I'm traditionally not the pushy type really but I'm growing into a slightly pushy person the more I come up against this denial from the majority of the world's population. Eating meat this way isn't healthy and it isn't natural. How is this natural? It kinda freaks me out to look at. A crop of cows. For a happy meat view just imagine grass under their feet.
(Image source: http://www.epa.gov/region7/water/cafo/)
But as this is mofo let's have a little food here to take the pain out of my head from the above mentioned insanity which was kinda chaotically written.
Yesterday I went on a crazy walk around Granada in search of an herbolario (natural health/whole foods stores) to try and buy some grains other than rice and maybe if I'm lucky some reasonably priced tahini. Of course these shops are tiny so no matter how well stocked they won't have loads but that's ok because I have neither loads of money or loads of space to store random bits. I'll share my finds another post but I was super excited to find olives.
The olives might not seem like anything special but let me tell you.
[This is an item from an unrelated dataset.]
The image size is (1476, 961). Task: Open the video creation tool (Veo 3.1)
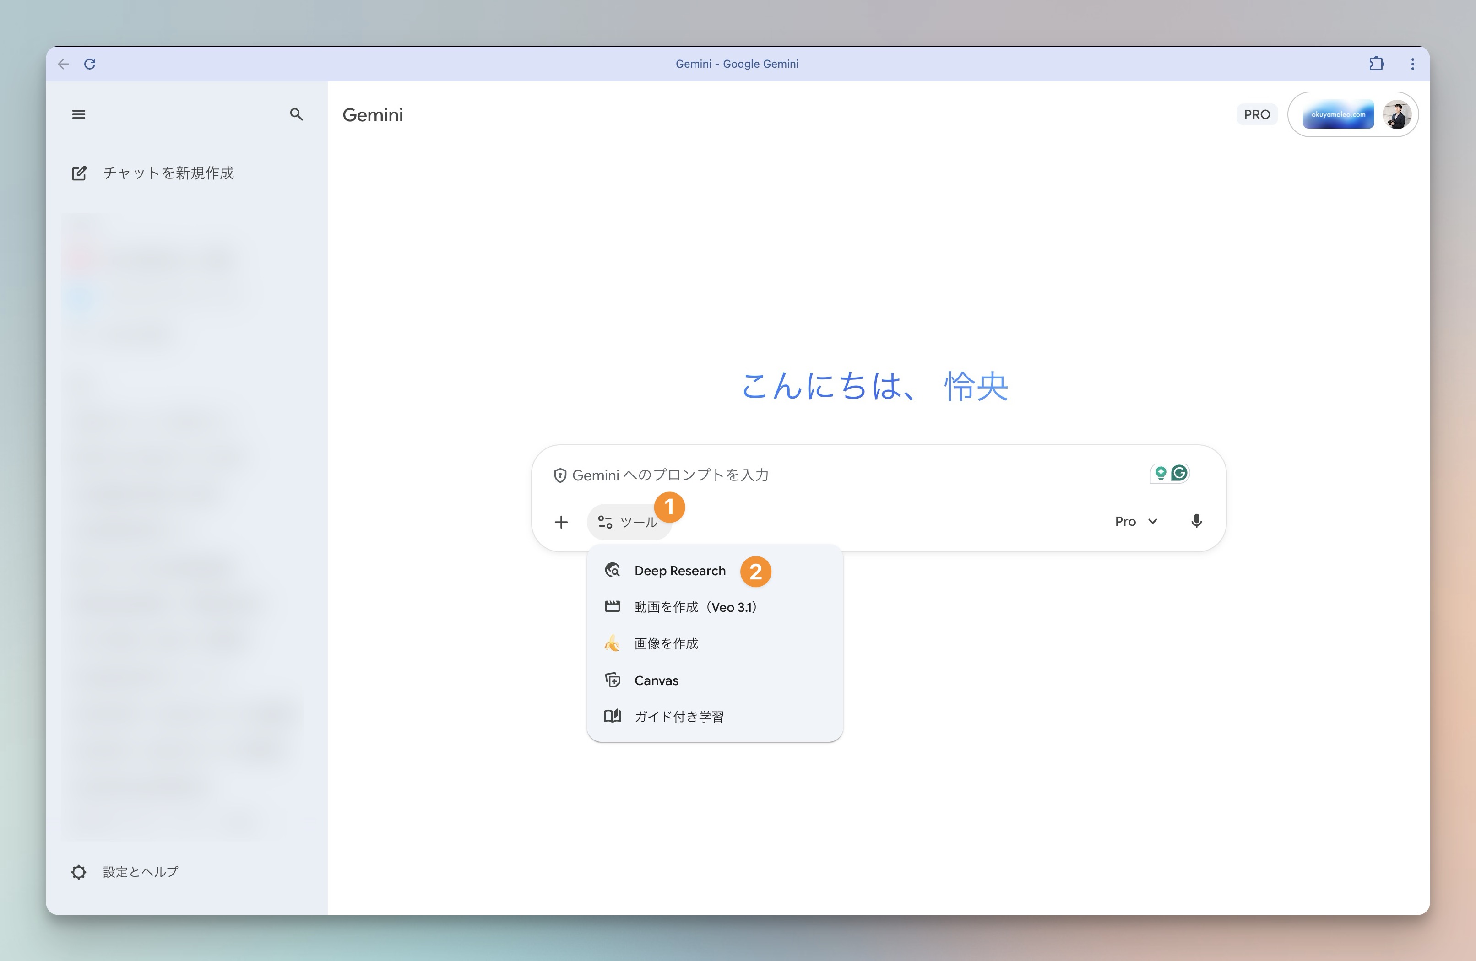point(695,607)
This is the first place I've come to that I can buy olives in bulk. Spain grows plenty of olives, lots of green olives which is ok because I like those too. However in just about all the shops you can only buy canned green or black olives. The black ones taste like nothing, a true crime if you ask me, but that's no different than canned olives in the US. The green ones vary from tasting lightly olivy to pretty good. Getting the ones with pits still in them is the key here but still stay away from the black ones. Even with the pits they taste of nothing. The green pimento stuffed ones are acceptable (watch out for anchovy stuffed olives, the most common stuffing). When you come to the plastic packets of green olives with pits, these are the best cheap packaged olives.
If anyone has some tips for olive consumption in Spain for me please let me know. Spain produces just under half the world's olives. Why is it so hard to find good ones? Are they hiding them in the midst of all that meat so I won't see them as I run past?